Organists should be heard and not seen, for just the reason you outline, but also so that the "performance" aspect of playing does not become a concern.

And also in agreement, 2 thumbs down to the flags in church thing. I don't care how many flags you wave - even if you, for the sake of inclusivity, wave all the flags for every cause or nation in the world. Flags are generally about pride, and pride has no place in the church (that goes for all kinds of pride).

OTOH, I heard the Vespers service was "wonderful."

Anonymous said...

It really was a beautiful service, and I felt privileged to be a part of it. Absolutely, soaringly restful, meditative and prayerful.

And I do agree on both points you raise, Dwight.

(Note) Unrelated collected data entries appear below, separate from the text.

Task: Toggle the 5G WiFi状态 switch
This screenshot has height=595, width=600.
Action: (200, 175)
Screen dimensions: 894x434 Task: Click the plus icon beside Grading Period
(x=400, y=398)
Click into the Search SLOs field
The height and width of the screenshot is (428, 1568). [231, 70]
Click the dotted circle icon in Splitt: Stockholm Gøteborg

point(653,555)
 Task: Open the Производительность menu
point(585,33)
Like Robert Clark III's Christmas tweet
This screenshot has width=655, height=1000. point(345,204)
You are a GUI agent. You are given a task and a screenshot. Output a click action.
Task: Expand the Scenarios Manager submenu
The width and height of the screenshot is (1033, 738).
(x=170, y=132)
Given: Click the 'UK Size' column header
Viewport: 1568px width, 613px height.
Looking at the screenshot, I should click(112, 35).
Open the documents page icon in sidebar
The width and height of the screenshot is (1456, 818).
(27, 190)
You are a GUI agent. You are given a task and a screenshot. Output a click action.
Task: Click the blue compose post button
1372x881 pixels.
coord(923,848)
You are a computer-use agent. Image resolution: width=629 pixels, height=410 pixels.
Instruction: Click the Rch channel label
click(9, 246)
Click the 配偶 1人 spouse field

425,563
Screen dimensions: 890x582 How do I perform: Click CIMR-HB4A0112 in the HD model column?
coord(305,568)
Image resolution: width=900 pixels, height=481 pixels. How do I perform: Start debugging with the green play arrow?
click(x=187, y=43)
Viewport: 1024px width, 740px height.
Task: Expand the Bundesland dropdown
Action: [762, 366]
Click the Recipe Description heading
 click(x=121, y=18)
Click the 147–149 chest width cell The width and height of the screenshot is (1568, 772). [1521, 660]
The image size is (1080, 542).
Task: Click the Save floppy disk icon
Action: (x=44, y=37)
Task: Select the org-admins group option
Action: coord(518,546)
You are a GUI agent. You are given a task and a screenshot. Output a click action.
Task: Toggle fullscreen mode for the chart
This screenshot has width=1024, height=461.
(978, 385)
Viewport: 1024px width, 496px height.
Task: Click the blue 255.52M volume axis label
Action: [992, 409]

As an alum of St. Olaf, I can tell you that the flags have been there since as long as I can remember. I disliked them when I was a student there 30 years (yikes!) ago, and I deplore then now. Flags do not belong in God's house. We have had this discussion before in several venues and there's nothing new about the debate that changes my mind.

The re-modeled sanctuary is intended to function not just as a sanctuary, however, but also as a concert space. I believe that is why the decision was made, for good or ill, to place the organ where it is.

The flags? Ummm, do they provided any acoustical assistance? There sure are a heckova lot of them.

Cha said...

"The re-modeled sanctuary is intended to function not just as a sanctuary, however, but also as a concert space."

Perhaps this is also an issue. REmodeled or not, a sanctuary is, by definition, a holy place. When we try to take a holy place and make it flexible enough to also be something else, I wonder if such an effort will always fail on some level?

Just my 2 cents (oh, I guess it's 4 cents, now.)
-C

Dwight P. said...

I have been told, off-blog, that the console is "moveable," so it need not always sit front-and-center. That's some consolation, I suppose.

Cha said...

Console - ation?

Very punny.

Dwight P. said...

I was trying to sound a more dignified note. But then you had to pipe in!